PROBLEM |
Write out all the lines of the entries below as a numbered list, leaving out the blank lines.
»»
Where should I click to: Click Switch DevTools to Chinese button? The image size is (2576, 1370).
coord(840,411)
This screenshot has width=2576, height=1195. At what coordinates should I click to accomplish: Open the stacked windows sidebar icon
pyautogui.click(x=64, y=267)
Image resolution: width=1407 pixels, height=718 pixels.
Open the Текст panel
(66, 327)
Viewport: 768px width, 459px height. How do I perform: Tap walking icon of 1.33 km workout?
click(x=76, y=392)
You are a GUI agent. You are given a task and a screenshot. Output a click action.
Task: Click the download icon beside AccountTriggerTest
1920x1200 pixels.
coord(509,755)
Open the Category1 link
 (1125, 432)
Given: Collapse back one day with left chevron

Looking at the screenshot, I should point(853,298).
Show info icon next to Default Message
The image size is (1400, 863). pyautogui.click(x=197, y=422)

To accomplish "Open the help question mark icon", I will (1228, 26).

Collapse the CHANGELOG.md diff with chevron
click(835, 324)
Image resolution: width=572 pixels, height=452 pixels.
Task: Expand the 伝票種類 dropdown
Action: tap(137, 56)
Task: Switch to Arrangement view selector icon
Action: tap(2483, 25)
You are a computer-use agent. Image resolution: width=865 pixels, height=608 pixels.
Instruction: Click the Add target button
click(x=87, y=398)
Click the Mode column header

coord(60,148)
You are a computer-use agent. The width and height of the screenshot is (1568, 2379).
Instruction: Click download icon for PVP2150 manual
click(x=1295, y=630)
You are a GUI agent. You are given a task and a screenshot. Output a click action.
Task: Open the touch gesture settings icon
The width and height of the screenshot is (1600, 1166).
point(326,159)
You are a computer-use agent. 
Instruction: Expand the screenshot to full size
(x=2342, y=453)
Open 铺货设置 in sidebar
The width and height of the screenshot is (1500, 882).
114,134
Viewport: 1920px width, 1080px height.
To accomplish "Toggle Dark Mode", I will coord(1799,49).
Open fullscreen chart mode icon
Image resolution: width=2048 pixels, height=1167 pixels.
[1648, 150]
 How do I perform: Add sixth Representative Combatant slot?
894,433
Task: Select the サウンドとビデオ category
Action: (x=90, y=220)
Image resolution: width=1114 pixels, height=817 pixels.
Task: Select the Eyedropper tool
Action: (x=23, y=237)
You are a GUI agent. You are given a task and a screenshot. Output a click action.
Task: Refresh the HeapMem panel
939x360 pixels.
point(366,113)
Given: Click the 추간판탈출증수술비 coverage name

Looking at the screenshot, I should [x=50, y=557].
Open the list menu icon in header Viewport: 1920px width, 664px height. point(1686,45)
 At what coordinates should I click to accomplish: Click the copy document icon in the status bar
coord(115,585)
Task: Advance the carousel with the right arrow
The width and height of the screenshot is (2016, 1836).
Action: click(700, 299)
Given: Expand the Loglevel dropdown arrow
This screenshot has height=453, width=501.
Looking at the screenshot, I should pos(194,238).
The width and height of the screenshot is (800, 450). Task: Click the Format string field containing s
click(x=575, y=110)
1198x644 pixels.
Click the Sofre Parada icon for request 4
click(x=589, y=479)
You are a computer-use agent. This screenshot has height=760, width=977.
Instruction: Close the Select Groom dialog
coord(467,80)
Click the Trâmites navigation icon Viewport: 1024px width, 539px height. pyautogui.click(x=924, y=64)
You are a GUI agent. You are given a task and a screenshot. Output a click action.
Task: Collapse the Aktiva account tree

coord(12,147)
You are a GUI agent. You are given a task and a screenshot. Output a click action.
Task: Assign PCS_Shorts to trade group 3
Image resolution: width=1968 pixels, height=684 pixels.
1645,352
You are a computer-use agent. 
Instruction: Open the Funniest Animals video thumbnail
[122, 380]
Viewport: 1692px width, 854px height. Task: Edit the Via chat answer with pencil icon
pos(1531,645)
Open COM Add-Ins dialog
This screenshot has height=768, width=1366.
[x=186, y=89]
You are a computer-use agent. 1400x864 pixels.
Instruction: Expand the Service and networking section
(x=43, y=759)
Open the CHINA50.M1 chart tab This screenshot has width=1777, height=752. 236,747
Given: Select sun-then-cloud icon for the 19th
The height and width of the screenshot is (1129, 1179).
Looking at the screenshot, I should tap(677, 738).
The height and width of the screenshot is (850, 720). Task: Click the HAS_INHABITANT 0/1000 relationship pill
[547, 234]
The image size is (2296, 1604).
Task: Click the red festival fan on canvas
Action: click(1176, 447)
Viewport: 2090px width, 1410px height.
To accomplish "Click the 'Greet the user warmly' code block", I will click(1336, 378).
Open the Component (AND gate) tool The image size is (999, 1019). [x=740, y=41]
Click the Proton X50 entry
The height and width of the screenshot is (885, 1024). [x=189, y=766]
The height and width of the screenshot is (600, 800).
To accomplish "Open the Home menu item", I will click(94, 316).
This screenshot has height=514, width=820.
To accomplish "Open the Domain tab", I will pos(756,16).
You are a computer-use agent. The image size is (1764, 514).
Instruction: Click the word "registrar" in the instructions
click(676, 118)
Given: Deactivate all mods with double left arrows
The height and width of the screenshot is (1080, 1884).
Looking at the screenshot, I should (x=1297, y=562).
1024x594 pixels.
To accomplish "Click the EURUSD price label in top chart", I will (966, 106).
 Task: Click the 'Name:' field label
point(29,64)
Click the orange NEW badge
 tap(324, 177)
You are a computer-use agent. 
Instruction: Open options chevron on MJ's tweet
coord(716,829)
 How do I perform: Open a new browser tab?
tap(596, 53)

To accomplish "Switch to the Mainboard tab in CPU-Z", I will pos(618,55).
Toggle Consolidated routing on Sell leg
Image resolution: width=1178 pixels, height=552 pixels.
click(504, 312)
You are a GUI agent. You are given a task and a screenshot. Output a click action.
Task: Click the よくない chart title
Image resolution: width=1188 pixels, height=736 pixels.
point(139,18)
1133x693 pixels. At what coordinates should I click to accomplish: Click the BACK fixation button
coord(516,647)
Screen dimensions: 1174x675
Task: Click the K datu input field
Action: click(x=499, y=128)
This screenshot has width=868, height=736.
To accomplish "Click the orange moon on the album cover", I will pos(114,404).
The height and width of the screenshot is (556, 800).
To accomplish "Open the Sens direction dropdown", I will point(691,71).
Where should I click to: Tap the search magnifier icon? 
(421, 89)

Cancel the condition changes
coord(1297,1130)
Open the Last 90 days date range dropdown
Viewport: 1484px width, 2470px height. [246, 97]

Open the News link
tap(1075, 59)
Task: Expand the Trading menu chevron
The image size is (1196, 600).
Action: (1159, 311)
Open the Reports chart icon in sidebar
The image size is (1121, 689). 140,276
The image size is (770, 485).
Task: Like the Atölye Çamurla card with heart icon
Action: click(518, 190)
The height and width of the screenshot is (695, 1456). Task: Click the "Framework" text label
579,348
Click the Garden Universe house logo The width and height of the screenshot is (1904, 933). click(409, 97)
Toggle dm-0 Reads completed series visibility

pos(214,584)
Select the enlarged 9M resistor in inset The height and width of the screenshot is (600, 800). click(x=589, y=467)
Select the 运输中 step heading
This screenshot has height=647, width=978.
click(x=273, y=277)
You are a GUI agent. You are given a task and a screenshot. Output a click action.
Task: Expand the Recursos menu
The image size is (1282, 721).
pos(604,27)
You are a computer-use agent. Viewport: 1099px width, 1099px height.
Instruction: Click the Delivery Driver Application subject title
««
EXERCISE RESPONSE |
1. Where should I click to: Click Switch DevTools to Chinese button? The image size is (2576, 1370).
2. coord(840,411)
3. This screenshot has width=2576, height=1195. At what coordinates should I click to accomplish: Open the stacked windows sidebar icon
4. pyautogui.click(x=64, y=267)
5. Image resolution: width=1407 pixels, height=718 pixels.
6. Open the Текст panel
7. (66, 327)
8. Viewport: 768px width, 459px height. How do I perform: Tap walking icon of 1.33 km workout?
9. click(x=76, y=392)
10. You are a GUI agent. You are given a task and a screenshot. Output a click action.
11. Task: Click the download icon beside AccountTriggerTest
12. 1920x1200 pixels.
13. coord(509,755)
14. Open the Category1 link
15.  (1125, 432)
16. Given: Collapse back one day with left chevron
17. Looking at the screenshot, I should point(853,298).
18. Show info icon next to Default Message
19. The image size is (1400, 863). pyautogui.click(x=197, y=422)
20. To accomplish "Open the help question mark icon", I will (1228, 26).
21. Collapse the CHANGELOG.md diff with chevron
22. click(835, 324)
23. Image resolution: width=572 pixels, height=452 pixels.
24. Task: Expand the 伝票種類 dropdown
25. Action: tap(137, 56)
26. Task: Switch to Arrangement view selector icon
27. Action: tap(2483, 25)
28. You are a computer-use agent. Image resolution: width=865 pixels, height=608 pixels.
29. Instruction: Click the Add target button
30. click(x=87, y=398)
31. Click the Mode column header
32. coord(60,148)
33. You are a computer-use agent. The width and height of the screenshot is (1568, 2379).
34. Instruction: Click download icon for PVP2150 manual
35. click(x=1295, y=630)
36. You are a GUI agent. You are given a task and a screenshot. Output a click action.
37. Task: Open the touch gesture settings icon
38. The width and height of the screenshot is (1600, 1166).
39. point(326,159)
40. You are a computer-use agent. 
41. Instruction: Expand the screenshot to full size
42. (x=2342, y=453)
43. Open 铺货设置 in sidebar
44. The width and height of the screenshot is (1500, 882).
45. 114,134
46. Viewport: 1920px width, 1080px height.
47. To accomplish "Toggle Dark Mode", I will coord(1799,49).
48. Open fullscreen chart mode icon
49. Image resolution: width=2048 pixels, height=1167 pixels.
50. [1648, 150]
51.  How do I perform: Add sixth Representative Combatant slot?
52. 894,433
53. Task: Select the サウンドとビデオ category
54. Action: (x=90, y=220)
55. Image resolution: width=1114 pixels, height=817 pixels.
56. Task: Select the Eyedropper tool
57. Action: (x=23, y=237)
58. You are a GUI agent. You are given a task and a screenshot. Output a click action.
59. Task: Refresh the HeapMem panel
60. 939x360 pixels.
61. point(366,113)
62. Given: Click the 추간판탈출증수술비 coverage name
63. Looking at the screenshot, I should [x=50, y=557].
64. Open the list menu icon in header Viewport: 1920px width, 664px height. point(1686,45)
65.  At what coordinates should I click to accomplish: Click the copy document icon in the status bar
66. coord(115,585)
67. Task: Advance the carousel with the right arrow
68. The width and height of the screenshot is (2016, 1836).
69. Action: click(700, 299)
70. Given: Expand the Loglevel dropdown arrow
71. This screenshot has height=453, width=501.
72. Looking at the screenshot, I should pos(194,238).
73. The width and height of the screenshot is (800, 450). Task: Click the Format string field containing s
74. click(x=575, y=110)
75. 1198x644 pixels.
76. Click the Sofre Parada icon for request 4
77. click(x=589, y=479)
78. You are a computer-use agent. This screenshot has height=760, width=977.
79. Instruction: Close the Select Groom dialog
80. coord(467,80)
81. Click the Trâmites navigation icon Viewport: 1024px width, 539px height. pyautogui.click(x=924, y=64)
82. You are a GUI agent. You are given a task and a screenshot. Output a click action.
83. Task: Collapse the Aktiva account tree
84. coord(12,147)
85. You are a GUI agent. You are given a task and a screenshot. Output a click action.
86. Task: Assign PCS_Shorts to trade group 3
87. Image resolution: width=1968 pixels, height=684 pixels.
88. 1645,352
89. You are a computer-use agent. 
90. Instruction: Open the Funniest Animals video thumbnail
91. [122, 380]
92. Viewport: 1692px width, 854px height. Task: Edit the Via chat answer with pencil icon
93. pos(1531,645)
94. Open COM Add-Ins dialog
95. This screenshot has height=768, width=1366.
96. [x=186, y=89]
97. You are a computer-use agent. 1400x864 pixels.
98. Instruction: Expand the Service and networking section
99. (x=43, y=759)
100. Open the CHINA50.M1 chart tab This screenshot has width=1777, height=752. 236,747
101. Given: Select sun-then-cloud icon for the 19th
102. The height and width of the screenshot is (1129, 1179).
103. Looking at the screenshot, I should tap(677, 738).
104. The height and width of the screenshot is (850, 720). Task: Click the HAS_INHABITANT 0/1000 relationship pill
105. [547, 234]
106. The image size is (2296, 1604).
107. Task: Click the red festival fan on canvas
108. Action: click(1176, 447)
109. Viewport: 2090px width, 1410px height.
110. To accomplish "Click the 'Greet the user warmly' code block", I will click(1336, 378).
111. Open the Component (AND gate) tool The image size is (999, 1019). [x=740, y=41]
112. Click the Proton X50 entry
113. The height and width of the screenshot is (885, 1024). [x=189, y=766]
114. The height and width of the screenshot is (600, 800).
115. To accomplish "Open the Home menu item", I will click(94, 316).
116. This screenshot has height=514, width=820.
117. To accomplish "Open the Domain tab", I will pos(756,16).
118. You are a computer-use agent. The image size is (1764, 514).
119. Instruction: Click the word "registrar" in the instructions
120. click(676, 118)
121. Given: Deactivate all mods with double left arrows
122. The height and width of the screenshot is (1080, 1884).
123. Looking at the screenshot, I should (x=1297, y=562).
124. 1024x594 pixels.
125. To accomplish "Click the EURUSD price label in top chart", I will (966, 106).
126.  Task: Click the 'Name:' field label
127. point(29,64)
128. Click the orange NEW badge
129.  tap(324, 177)
130. You are a computer-use agent. 
131. Instruction: Open options chevron on MJ's tweet
132. coord(716,829)
133.  How do I perform: Open a new browser tab?
134. tap(596, 53)
135. To accomplish "Switch to the Mainboard tab in CPU-Z", I will pos(618,55).
136. Toggle Consolidated routing on Sell leg
137. Image resolution: width=1178 pixels, height=552 pixels.
138. click(504, 312)
139. You are a GUI agent. You are given a task and a screenshot. Output a click action.
140. Task: Click the よくない chart title
141. Image resolution: width=1188 pixels, height=736 pixels.
142. point(139,18)
143. 1133x693 pixels. At what coordinates should I click to accomplish: Click the BACK fixation button
144. coord(516,647)
145. Screen dimensions: 1174x675
146. Task: Click the K datu input field
147. Action: click(x=499, y=128)
148. This screenshot has width=868, height=736.
149. To accomplish "Click the orange moon on the album cover", I will pos(114,404).
150. The height and width of the screenshot is (556, 800).
151. To accomplish "Open the Sens direction dropdown", I will point(691,71).
152. Where should I click to: Tap the search magnifier icon? 
153. (421, 89)
154. Cancel the condition changes
155. coord(1297,1130)
156. Open the Last 90 days date range dropdown
157. Viewport: 1484px width, 2470px height. [246, 97]
158. Open the News link
159. tap(1075, 59)
160. Task: Expand the Trading menu chevron
161. The image size is (1196, 600).
162. Action: (1159, 311)
163. Open the Reports chart icon in sidebar
164. The image size is (1121, 689). 140,276
165. The image size is (770, 485).
166. Task: Like the Atölye Çamurla card with heart icon
167. Action: click(518, 190)
168. The height and width of the screenshot is (695, 1456). Task: Click the "Framework" text label
169. 579,348
170. Click the Garden Universe house logo The width and height of the screenshot is (1904, 933). click(409, 97)
171. Toggle dm-0 Reads completed series visibility
172. pos(214,584)
173. Select the enlarged 9M resistor in inset The height and width of the screenshot is (600, 800). click(x=589, y=467)
174. Select the 运输中 step heading
175. This screenshot has height=647, width=978.
176. click(x=273, y=277)
177. You are a GUI agent. You are given a task and a screenshot. Output a click action.
178. Task: Expand the Recursos menu
179. The image size is (1282, 721).
180. pos(604,27)
181. You are a computer-use agent. Viewport: 1099px width, 1099px height.
182. Instruction: Click the Delivery Driver Application subject title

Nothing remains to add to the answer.